- [本文]:

榎森 進・小口雅史・澤登寛聡編
 『アイヌ文化の成立と変容−交易と交流を中心として 上 エミシ・エゾ・アイヌ』

評者:吉田 歓
「弘前大学 国史研究」126(2009.3)

   一 本書の構成と概要

 北方史研究の歴史はすでに多くの積み重ねがなされてきている。しかし、近年の動向は、新たな視点として北から見た北方史といった視角が提示されている。そうした中で、北方世界に視座を置いた本書は、現段階での北方史研究の到達点を示すものとして高く評価されるとともに、今後の北方史研究を進めていく上で大変有益な一書となろう。
 本書の母体となったのは、法政大学国際日本学研究所から刊行された『アイヌ文化の成立と変容−交易と交流を中心として−』(二〇〇七年刊行)という報告書である。この報告書は一〇〇〇頁に近い大部なものであり、今回、上下二巻に分冊して刊行された。上巻が本書評で取り上げる『エミシ・エゾ・アイヌ』、下巻が『北東アジアのなかのアイヌ世界』である。母体となった報告書に改訂増補と新稿が加えられている。これら二冊の刊行によって、より多くの読者を得ることができるようになったことはとても喜ばしいことである。
 ここで取り上げる『エミシ・エゾ・アイヌ』(以下、本書と呼ぶ)には全体を三部に分けて、一八の論考が収められている。第一部エミシ・エゾ・擦文文化をめぐって、第二部オホーツク文化の世界、第三部アイヌ文化の成立−北海道の中世−、という三部構成となっている。このように本書では中世以前の北方世界に焦点が当てられ、エミシ・エゾ・アイヌ文化の成立を擦文文化・オホーツク文化・トビニタイ文化なども合わせて検討がなされている。
 収録されている論考が多数に及ぶため、一つ一つを詳しくは紹介できないが、ここではそれぞれについて評者なりに簡単に紹介し、次章で本書全体について評者が感じた点などを述べることとする。

 第一部 エミシ・エゾ・擦文文化をめぐって
 天野哲也「考古学からみたアイヌ民族史」では擦文文化期とアイヌ文化期の相違点について、前者は集落全休で生産をするというように共同性が基本的に強く、後者では集落が河川沿いや海岸線沿いにどんどん広がっていくことから個別的な生産が展開していったと指摘する。
 伊藤博幸「東北北部におけるエミシからエゾへの考古学的検討−天野哲也『考古学からみたアイヌ民族史』へのコメント(1)−」では前エミシ段階からエゾに到る変遷を考古学的に検討され、古墳時代にはエミシ観念は未成立で、七世紀中頃に東北南部の人々を含めたエミシ観念が成立し、八世紀に東北南部がほぼ内国化して、それより北の人々がエミシと称されるようになり、一〇世紀から一一世紀にエミシからエゾと呼ばれるようになったとされる。

- [保存データ]:

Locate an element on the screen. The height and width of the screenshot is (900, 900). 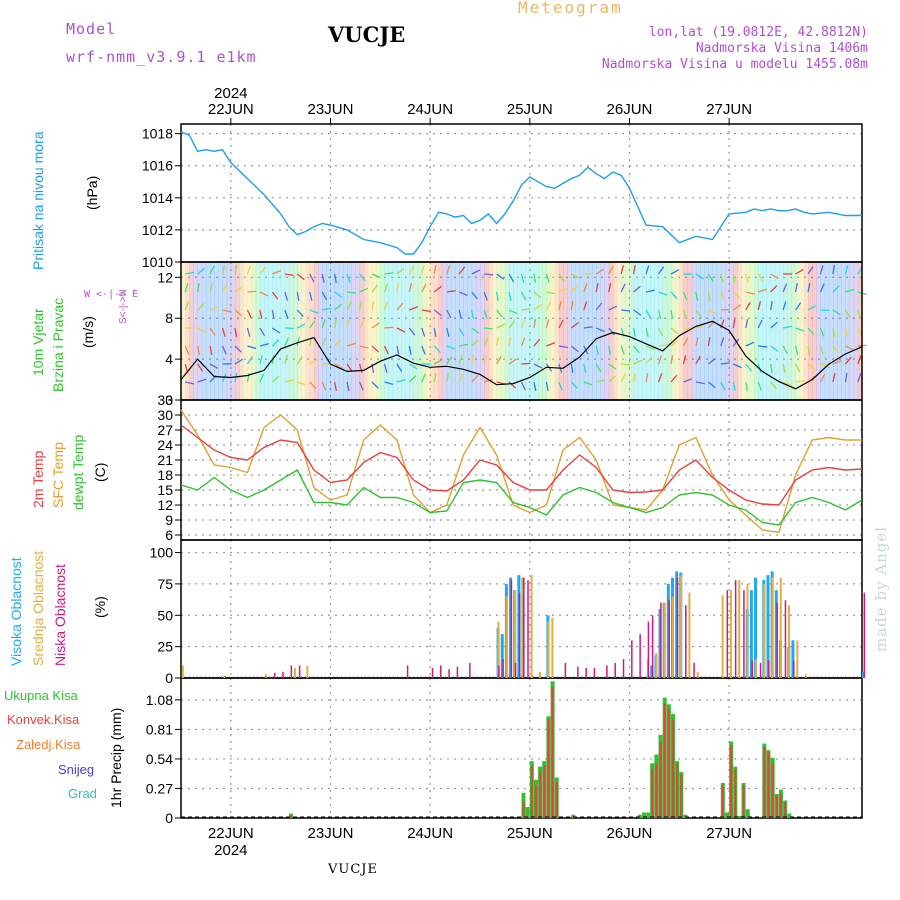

- [課題 1]: 本文の「榎森 進・小口雅史・澤登寛聡編」から「合わせて検討がなされている。」までを、一字一句そのまま書き写してください。
- [課題 2]: 本文によると、本書の母体となった報告書はどこから刊行されましたか。

- [解答 1]:
榎森 進・小口雅史・澤登寛聡編
 『アイヌ文化の成立と変容−交易と交流を中心として 上 エミシ・エゾ・アイヌ』

評者:吉田 歓
「弘前大学 国史研究」126(2009.3)

   一 本書の構成と概要

 北方史研究の歴史はすでに多くの積み重ねがなされてきている。しかし、近年の動向は、新たな視点として北から見た北方史といった視角が提示されている。そうした中で、北方世界に視座を置いた本書は、現段階での北方史研究の到達点を示すものとして高く評価されるとともに、今後の北方史研究を進めていく上で大変有益な一書となろう。
 本書の母体となったのは、法政大学国際日本学研究所から刊行された『アイヌ文化の成立と変容−交易と交流を中心として−』(二〇〇七年刊行)という報告書である。この報告書は一〇〇〇頁に近い大部なものであり、今回、上下二巻に分冊して刊行された。上巻が本書評で取り上げる『エミシ・エゾ・アイヌ』、下巻が『北東アジアのなかのアイヌ世界』である。母体となった報告書に改訂増補と新稿が加えられている。これら二冊の刊行によって、より多くの読者を得ることができるようになったことはとても喜ばしいことである。
 ここで取り上げる『エミシ・エゾ・アイヌ』(以下、本書と呼ぶ)には全体を三部に分けて、一八の論考が収められている。第一部エミシ・エゾ・擦文文化をめぐって、第二部オホーツク文化の世界、第三部アイヌ文化の成立−北海道の中世−、という三部構成となっている。このように本書では中世以前の北方世界に焦点が当てられ、エミシ・エゾ・アイヌ文化の成立を擦文文化・オホーツク文化・トビニタイ文化なども合わせて検討がなされている。

- [解答 2]: 法政大学国際日本学研究所です。